Sunday I felt ok, but my hips and knees were achy. In fact, it’s 3 days after the race now and I’ve just finally started to feel like I’m not lurching around looking for my oil can like the Tin Man in the Wizard of Oz. I have a massage scheduled for tonight and then I plan to start running again tomorrow. I’m trying to get my watch charger replaced and my heart rate monitor fixed, and then I can start really working on my base-building for next year.

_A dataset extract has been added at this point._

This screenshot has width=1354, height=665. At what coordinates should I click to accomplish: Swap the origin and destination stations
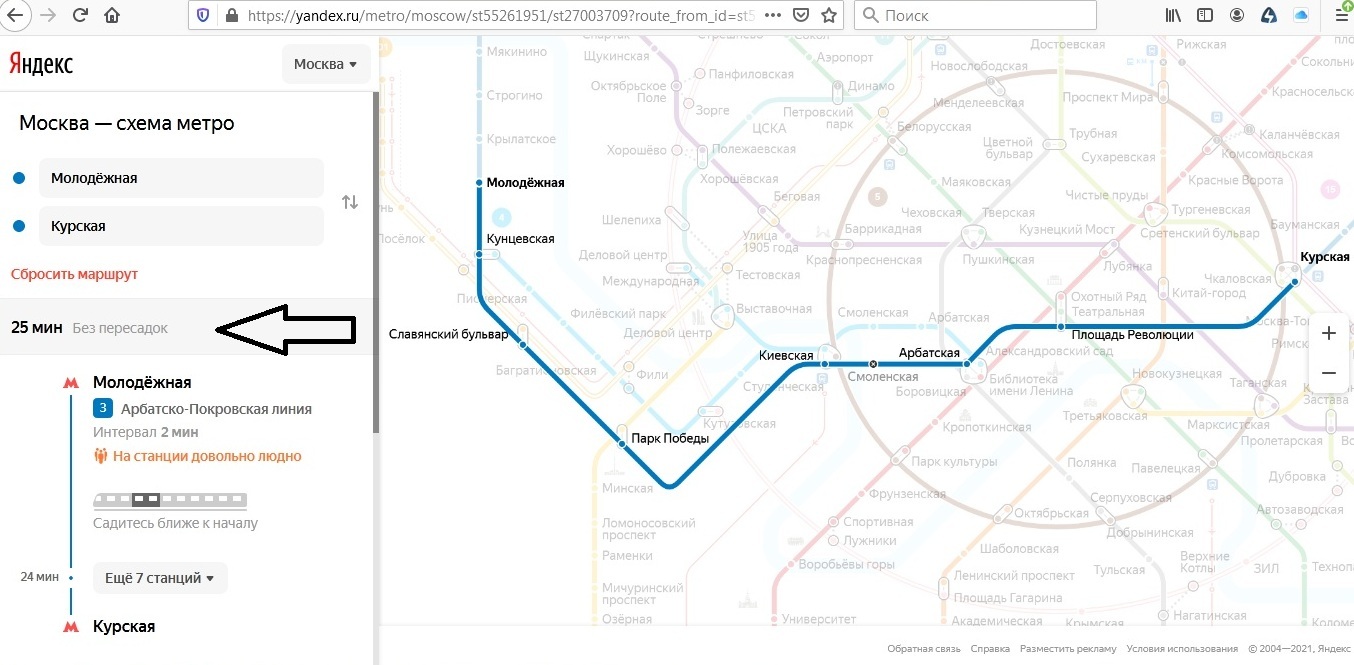[350, 202]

Harder ‘N Hell Half Marathon Goals

Tomorrow is the race. I’m not sure what to think. On the one hand, whatever, I know I’ll finish the race, and I know I won’t be blowing anyone away with my speed. On the other hand, I want to do well. I don’t want to bonk, I don’t want to slow down too much on the hills, I don’t want to slip and fall on wet leaves, I don’t want to freeze during the race.

My plan is to be in last place, or very close to last place, at the beginning. Since I’ll be one of the last finishers, why not start there? Then I can take the stairway to hell at my own pace. I bought a bag of Halloween candy so that I have bite-sized Snickers to bring along with me. Then I don’t have to fumble with wrappers, I can just unwrap the whole candy and stuff the wrapper back in the pocket of my hand-held. I also hope to not stop at any aid stations for longer than I need to fill my water bottles. And I really, really, really hope I don’t get passed by too many of the 50k runners (they start earlier).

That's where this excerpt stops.